Question

A heat pump operates on the ideal vapor compression refrigeration cycle with \(\mathrm{R}-134 \mathrm{a}\) as the working fluid between the pressure limits of 0.32 and \(1.2 \mathrm{MPa}\). If the mass flow rate of the refrigerant is \(0.193 \mathrm{kg} / \mathrm{s}\), the rate of heat supply by the heat pump to the heated space is \((a) 3.3 \mathrm{kW}\) (b) \(23 \mathrm{kW}\) \((c) 26 \mathrm{kW}\) \((d) 31 \mathrm{kW}\) \((e) 45 \mathrm{kW}\)

Short answer

Based on the ideal vapor compression refrigeration cycle and the given parameters, the rate of heat supply by the heat pump operating with R-134a refrigerant was calculated to be 29.04 kW. Comparing it with the given options, the closest value and therefore the correct answer is (c) 26 kW.

Step-by-step solution

Find enthalpy values at each point of the cycle

For an ideal vapor compression refrigeration cycle, we have four points in the cycle - before and after the compressor, and before and after the expansion valve. Based on the given pressure limits, we can determine the enthalpy at each point using the R-134a tables (a set of thermodynamics tables for R-134a refrigerant, which can usually be found in a thermodynamics textbook or online). We have: \(h_1\) - enthalpy before the compressor (saturated vapor at low pressure, 0.32 MPa) \(h_2\) - enthalpy after the compressor (superheated vapor at high pressure, 1.2 MPa) \(h_3\) - enthalpy before the expansion valve (saturated liquid at high pressure, 1.2 MPa) \(h_4\) - enthalpy after the expansion valve (at low pressure, 0.32 MPa, isentropic process) From the R-134a tables, we can find: \(h_1 = 244.91\,\mathrm{kJ/kg}\) (saturated vapor at 0.32 MPa) \(h_2\) can be determined by assuming an isentropic compression process, which means the entropy remains constant. We'll find entropy at state 1 in the R-134a tables: \(s_{1} = s_{2} = 0.98\,\mathrm{kJ/kg·K}\) Now, we can look up the enthalpy at the high pressure of 1.2 MPa and the same entropy of 0.98 kJ/kg·K: \(h_2 = 284.38\,\mathrm{kJ/kg}\) \(h_3 = 94.42\,\mathrm{kJ/kg}\) (saturated liquid at 1.2 MPa) Since the expansion process is isenthalpic (constant enthalpy), we have: \(h_4 = h_3 = 94.42\,\mathrm{kJ/kg}\)

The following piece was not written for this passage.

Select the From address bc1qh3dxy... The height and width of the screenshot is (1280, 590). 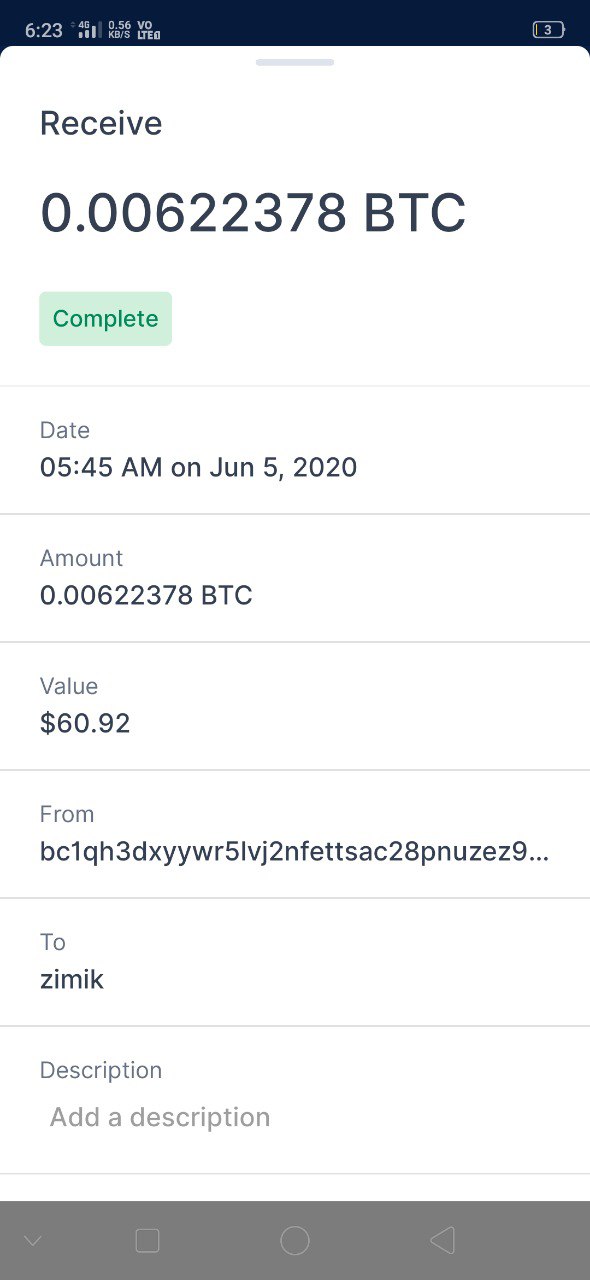pos(295,852)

Apply the energy balance equation to the refrigeration cycle

The energy balance equation for the heat pump is given by: \(Q_{heat} = m \cdot (h_1 - h_4)\) Where \(Q_{heat}\) is the heat supply, \(m\) is the mass flow rate, and \(h_1\) and \(h_4\) are the enthalpies before the compressor and after the expansion valve, respectively.

Calculate the rate of heat supply \(Q_{heat}\)

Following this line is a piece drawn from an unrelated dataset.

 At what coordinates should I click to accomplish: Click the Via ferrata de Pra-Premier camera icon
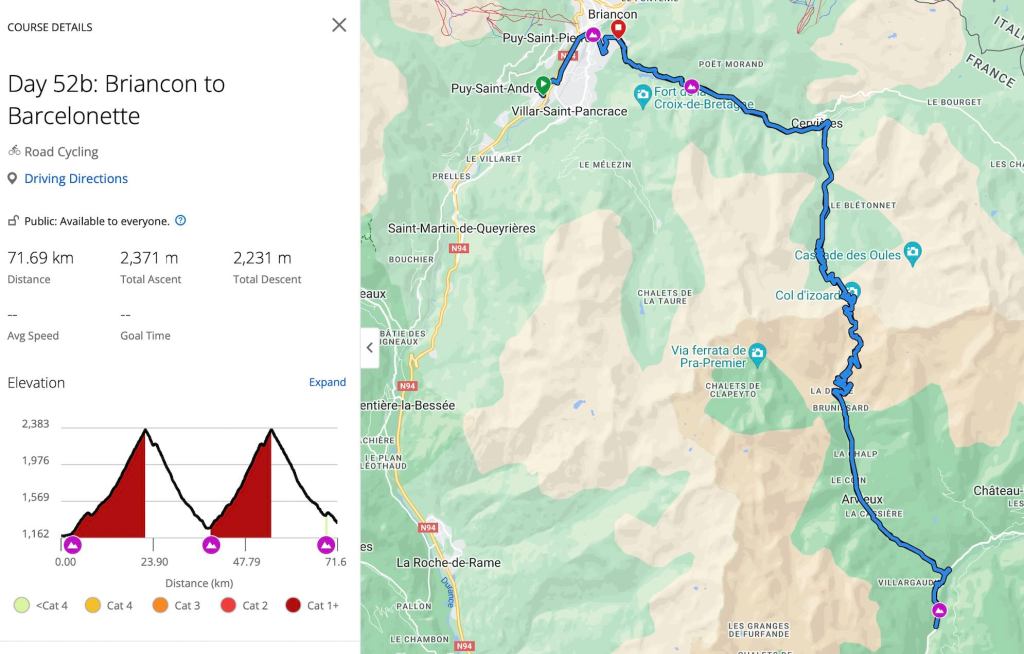pyautogui.click(x=758, y=351)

Now, we'll plug in the given mass flow rate and enthalpy values we found in step 1: \(Q_{heat} = 0.193\,\mathrm{kg/s} \cdot (244.91\,\mathrm{kJ/kg} - 94.42\,\mathrm{kJ/kg})\) \(Q_{heat} = 0.193\,\mathrm{kg/s} \cdot 150.49\,\mathrm{kJ/kg}\) \(Q_{heat} = 29.04\,\mathrm{kW}\)

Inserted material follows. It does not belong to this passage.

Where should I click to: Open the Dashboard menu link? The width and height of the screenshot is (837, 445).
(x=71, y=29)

Match the obtained value with the given options

The calculated rate of heat supply is \(29.04\,\mathrm{kW}\). Comparing it with the given options, we can see that the closest value to our calculation is \((c)\, 26 \,\mathrm{kW}\). Hence, the correct answer is \((c)\, 26 \,\mathrm{kW}\).